━━━ PASSAGE PROVIDED
The International Organization of Securities Commissions
Cryptoassetsconsultation@IOSCO.org

Re: Public Comment on IOSCO's Consultation Report on Policy Recommendations for Crypto and Digital Asset Markets

Background

National Futures Association (NFA) appreciates the opportunity to comment on IOSCO's Consultation Report on Policy Recommendations for Crypto and Digital Asset Markets. NFA is a registered futures association pursuant to Section 17 of the U.S Commodity Exchange Act and an affiliate member of IOSCO. NFA is the industrywide independent self-regulatory organization for the U.S. derivatives industry and our global membership includes Commodity Futures Trading Commission (CFTC) registered futures commission merchants, swap dealers, commodity pool operators, commodity trading advisors, introducing brokers, retail foreign exchange dealers and the registered associated persons of these entities. We currently have approximately 3,000 Member firms and 42,000 individual Associate Members.

NFA is solely a regulatory body and we work closely with the CFTC to provide oversight of NFA Members. We do not operate a market nor are we an industry trade association. As a regulator, NFA is a resolute customer protection organization, and we are committed to developing rules and regulatory programs designed to ensure that our Member firms and their Associates deal fairly with their customers and counterparties.

NFA's Oversight of its Members Engaging in Spot Digital Asset Commodity Activities

We recognize that this past year is replete with examples of fraud schemes involving digital asset markets that have caused significant monetary harm to retail customers. Our experience shows that robust requirements and stringent monitoring are essential to protect customers and NFA is committed to protecting customers engaging in the digital asset markets. Over the years, NFA has adopted new rules and requirements to meet the changing landscape of our Members' activities. Specifically, relating to digital asset commodities, NFA has taken significant steps to regulate our Members active in this area. Over five years ago NFA adopted Interpretive Notice 9073 – Disclosure Requirements for NFA Members Engaging in Virtual Currency Activities. As part of this disclosure regime, we require our Members engaged in digital asset activities to provide customers with an NFA Investor Advisory – Futures on Virtual Currencies Including Bitcoin and the CFTC Customer Advisory: Understand the Risk of Virtual Currency Trading. Additionally, earlier this year, NFA extended its jurisdiction over Members' spot digital asset commodity activities by adopting NFA Compliance Rule 2-51, which imposes anti-fraud, just and equitable principles of trade and supervision requirements on NFA Members and Associates engaging in activities specifically relating to bitcoin and ether.

Comments on Consultation Report

NFA broadly supports the 18 comprehensive policy recommendations that foster greater consistency with respect to regulatory frameworks and oversight in IOSCO's member jurisdictions to address market integrity and investor protection concerns arising from crypto- asset activities. NFA also agrees that IOSCO's recommendations should be principles-based and outcome-focused.
━━━━━━
━━━ RECORD EXTRACTS
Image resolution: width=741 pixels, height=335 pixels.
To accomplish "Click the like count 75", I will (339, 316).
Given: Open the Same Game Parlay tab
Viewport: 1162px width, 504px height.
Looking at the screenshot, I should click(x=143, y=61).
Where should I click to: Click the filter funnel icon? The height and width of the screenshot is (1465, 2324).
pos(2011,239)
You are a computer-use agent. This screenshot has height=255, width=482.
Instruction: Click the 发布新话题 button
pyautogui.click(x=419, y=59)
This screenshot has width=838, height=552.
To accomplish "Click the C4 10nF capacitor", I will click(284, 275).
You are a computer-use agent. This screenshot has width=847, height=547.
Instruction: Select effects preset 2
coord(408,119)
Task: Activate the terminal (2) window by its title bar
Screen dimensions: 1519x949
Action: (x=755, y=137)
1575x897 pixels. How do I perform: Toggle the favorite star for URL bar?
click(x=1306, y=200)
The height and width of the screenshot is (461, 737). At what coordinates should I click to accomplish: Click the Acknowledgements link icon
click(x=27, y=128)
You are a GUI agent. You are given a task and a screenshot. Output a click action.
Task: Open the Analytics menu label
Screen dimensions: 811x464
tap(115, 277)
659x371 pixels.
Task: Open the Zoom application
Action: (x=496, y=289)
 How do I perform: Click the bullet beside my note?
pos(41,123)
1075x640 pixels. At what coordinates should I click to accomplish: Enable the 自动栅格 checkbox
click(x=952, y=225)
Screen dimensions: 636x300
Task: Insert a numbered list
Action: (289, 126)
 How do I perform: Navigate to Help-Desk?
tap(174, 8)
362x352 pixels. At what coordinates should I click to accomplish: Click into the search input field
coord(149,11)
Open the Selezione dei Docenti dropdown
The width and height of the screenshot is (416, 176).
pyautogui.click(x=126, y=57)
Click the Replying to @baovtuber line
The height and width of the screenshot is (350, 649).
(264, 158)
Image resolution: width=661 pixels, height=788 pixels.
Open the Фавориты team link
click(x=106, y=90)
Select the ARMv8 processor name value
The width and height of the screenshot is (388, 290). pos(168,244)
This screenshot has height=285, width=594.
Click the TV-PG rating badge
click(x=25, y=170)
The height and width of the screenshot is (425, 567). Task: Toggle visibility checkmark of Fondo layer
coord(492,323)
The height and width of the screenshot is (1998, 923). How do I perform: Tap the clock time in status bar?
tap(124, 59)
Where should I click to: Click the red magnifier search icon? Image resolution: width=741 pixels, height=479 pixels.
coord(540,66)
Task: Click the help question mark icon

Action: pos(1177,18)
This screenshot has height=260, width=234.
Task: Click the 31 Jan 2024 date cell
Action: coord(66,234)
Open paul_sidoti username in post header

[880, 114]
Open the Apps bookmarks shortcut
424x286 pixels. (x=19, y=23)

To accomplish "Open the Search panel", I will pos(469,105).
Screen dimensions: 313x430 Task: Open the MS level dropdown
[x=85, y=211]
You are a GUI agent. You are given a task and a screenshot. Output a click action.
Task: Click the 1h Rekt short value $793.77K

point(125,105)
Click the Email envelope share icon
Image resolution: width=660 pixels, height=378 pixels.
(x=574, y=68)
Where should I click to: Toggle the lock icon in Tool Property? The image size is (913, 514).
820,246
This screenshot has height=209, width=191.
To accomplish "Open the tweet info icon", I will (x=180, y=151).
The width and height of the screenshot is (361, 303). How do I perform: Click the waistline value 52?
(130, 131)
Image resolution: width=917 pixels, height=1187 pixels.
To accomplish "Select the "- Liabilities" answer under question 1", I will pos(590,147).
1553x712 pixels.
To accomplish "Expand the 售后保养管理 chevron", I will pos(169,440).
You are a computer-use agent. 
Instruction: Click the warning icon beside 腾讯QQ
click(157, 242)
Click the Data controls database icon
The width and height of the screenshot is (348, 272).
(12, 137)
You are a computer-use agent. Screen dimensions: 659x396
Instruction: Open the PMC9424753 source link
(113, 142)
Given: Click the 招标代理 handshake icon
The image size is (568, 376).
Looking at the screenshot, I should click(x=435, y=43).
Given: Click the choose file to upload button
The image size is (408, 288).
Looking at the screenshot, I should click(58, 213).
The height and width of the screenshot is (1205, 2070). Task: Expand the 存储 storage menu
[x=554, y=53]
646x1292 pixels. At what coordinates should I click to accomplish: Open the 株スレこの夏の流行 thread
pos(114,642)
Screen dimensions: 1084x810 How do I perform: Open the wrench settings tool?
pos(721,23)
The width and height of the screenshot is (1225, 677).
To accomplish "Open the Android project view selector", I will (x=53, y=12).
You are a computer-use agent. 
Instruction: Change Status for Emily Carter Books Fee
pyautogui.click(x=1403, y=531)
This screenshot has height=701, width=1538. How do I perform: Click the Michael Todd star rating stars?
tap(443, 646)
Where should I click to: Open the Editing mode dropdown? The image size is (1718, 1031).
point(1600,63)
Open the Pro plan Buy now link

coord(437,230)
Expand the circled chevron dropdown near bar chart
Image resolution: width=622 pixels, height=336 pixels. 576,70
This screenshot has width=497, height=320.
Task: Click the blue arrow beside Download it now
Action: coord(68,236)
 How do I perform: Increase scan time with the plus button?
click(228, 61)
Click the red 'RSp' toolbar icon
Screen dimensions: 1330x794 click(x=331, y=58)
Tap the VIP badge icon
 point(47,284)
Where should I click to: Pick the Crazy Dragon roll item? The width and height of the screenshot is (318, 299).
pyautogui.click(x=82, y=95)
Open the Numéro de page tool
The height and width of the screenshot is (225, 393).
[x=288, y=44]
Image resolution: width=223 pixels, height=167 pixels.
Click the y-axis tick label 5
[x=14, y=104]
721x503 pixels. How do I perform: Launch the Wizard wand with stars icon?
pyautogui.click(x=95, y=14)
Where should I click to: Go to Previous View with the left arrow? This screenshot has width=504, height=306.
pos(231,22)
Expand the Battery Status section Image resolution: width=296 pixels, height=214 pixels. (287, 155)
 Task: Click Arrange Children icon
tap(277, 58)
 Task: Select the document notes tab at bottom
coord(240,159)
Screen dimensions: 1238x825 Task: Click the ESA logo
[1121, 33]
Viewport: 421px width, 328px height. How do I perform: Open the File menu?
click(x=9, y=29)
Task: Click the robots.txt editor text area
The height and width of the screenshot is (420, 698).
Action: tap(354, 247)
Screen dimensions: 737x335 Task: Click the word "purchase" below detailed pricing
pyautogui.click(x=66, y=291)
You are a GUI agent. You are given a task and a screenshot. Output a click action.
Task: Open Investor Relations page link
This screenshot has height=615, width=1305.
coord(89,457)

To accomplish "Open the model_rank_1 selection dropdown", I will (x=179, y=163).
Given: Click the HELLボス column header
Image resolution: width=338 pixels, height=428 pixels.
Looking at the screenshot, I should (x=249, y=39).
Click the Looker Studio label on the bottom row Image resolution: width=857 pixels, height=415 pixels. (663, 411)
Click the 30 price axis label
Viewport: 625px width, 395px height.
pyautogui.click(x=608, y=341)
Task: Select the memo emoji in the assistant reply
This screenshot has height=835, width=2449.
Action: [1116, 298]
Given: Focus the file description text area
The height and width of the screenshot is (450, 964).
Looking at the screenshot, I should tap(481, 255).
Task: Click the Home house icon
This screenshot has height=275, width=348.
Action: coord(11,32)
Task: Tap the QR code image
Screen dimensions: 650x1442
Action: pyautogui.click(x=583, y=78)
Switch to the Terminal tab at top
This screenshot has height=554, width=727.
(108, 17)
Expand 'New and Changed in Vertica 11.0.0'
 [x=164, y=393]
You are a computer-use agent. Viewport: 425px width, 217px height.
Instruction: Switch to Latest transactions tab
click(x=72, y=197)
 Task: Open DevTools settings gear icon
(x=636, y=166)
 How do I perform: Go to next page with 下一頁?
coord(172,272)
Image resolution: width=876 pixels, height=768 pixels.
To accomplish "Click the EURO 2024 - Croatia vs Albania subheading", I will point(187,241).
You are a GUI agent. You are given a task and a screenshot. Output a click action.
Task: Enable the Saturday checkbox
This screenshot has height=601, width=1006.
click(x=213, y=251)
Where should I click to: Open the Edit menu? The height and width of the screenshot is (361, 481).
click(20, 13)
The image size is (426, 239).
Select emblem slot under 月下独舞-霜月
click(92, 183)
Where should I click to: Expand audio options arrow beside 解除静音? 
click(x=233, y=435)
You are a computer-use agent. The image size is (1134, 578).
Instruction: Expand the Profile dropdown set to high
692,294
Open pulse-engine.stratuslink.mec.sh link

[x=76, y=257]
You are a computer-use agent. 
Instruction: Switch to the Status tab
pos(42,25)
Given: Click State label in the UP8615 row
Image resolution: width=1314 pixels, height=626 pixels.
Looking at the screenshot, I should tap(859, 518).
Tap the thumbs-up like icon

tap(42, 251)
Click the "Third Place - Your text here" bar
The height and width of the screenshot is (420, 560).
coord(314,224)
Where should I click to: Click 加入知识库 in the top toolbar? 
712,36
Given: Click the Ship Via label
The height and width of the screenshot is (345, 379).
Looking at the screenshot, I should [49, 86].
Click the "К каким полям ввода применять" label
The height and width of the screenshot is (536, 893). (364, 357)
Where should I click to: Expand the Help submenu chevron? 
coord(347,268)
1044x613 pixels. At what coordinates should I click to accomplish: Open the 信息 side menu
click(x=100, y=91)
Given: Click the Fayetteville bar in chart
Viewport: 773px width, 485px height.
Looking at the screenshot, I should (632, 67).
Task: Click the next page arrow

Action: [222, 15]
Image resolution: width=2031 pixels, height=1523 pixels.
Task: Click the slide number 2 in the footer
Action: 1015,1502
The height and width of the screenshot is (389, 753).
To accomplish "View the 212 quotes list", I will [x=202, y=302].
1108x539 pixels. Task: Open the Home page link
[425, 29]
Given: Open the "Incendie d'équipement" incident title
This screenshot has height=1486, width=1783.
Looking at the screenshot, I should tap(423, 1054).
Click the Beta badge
━━━━━━
PROBLEMS TO SOLVE
1. Reproduce the part of the NFA comment letter that opens with the words containing "Comments on Consultation" and closes with "principles-based and outcome-focused.".
2. Render as a numbered list only the part of the records that opens with the line containing "The height and width of the screenshot is (1205, 2070)." and closes with the line containing "[x=14, y=104]". Include both of those lines and leave out blank lines.
The NFA comment letter and the records come from unrelated sources.

OUTPUTS BY TASK
1.
Comments on Consultation Report

NFA broadly supports the 18 comprehensive policy recommendations that foster greater consistency with respect to regulatory frameworks and oversight in IOSCO's member jurisdictions to address market integrity and investor protection concerns arising from crypto- asset activities. NFA also agrees that IOSCO's recommendations should be principles-based and outcome-focused.

2.
1. The height and width of the screenshot is (1205, 2070). Task: Expand the 存储 storage menu
2. [x=554, y=53]
3. 646x1292 pixels. At what coordinates should I click to accomplish: Open the 株スレこの夏の流行 thread
4. pos(114,642)
5. Screen dimensions: 1084x810 How do I perform: Open the wrench settings tool?
6. pos(721,23)
7. The width and height of the screenshot is (1225, 677).
8. To accomplish "Open the Android project view selector", I will (x=53, y=12).
9. You are a computer-use agent. 
10. Instruction: Change Status for Emily Carter Books Fee
11. pyautogui.click(x=1403, y=531)
12. This screenshot has height=701, width=1538. How do I perform: Click the Michael Todd star rating stars?
13. tap(443, 646)
14. Where should I click to: Open the Editing mode dropdown? The image size is (1718, 1031).
15. point(1600,63)
16. Open the Pro plan Buy now link
17. coord(437,230)
18. Expand the circled chevron dropdown near bar chart
19. Image resolution: width=622 pixels, height=336 pixels. 576,70
20. This screenshot has width=497, height=320.
21. Task: Click the blue arrow beside Download it now
22. Action: coord(68,236)
23.  How do I perform: Increase scan time with the plus button?
24. click(228, 61)
25. Click the red 'RSp' toolbar icon
26. Screen dimensions: 1330x794 click(x=331, y=58)
27. Tap the VIP badge icon
28.  point(47,284)
29. Where should I click to: Pick the Crazy Dragon roll item? The width and height of the screenshot is (318, 299).
30. pyautogui.click(x=82, y=95)
31. Open the Numéro de page tool
32. The height and width of the screenshot is (225, 393).
33. [x=288, y=44]
34. Image resolution: width=223 pixels, height=167 pixels.
35. Click the y-axis tick label 5
36. [x=14, y=104]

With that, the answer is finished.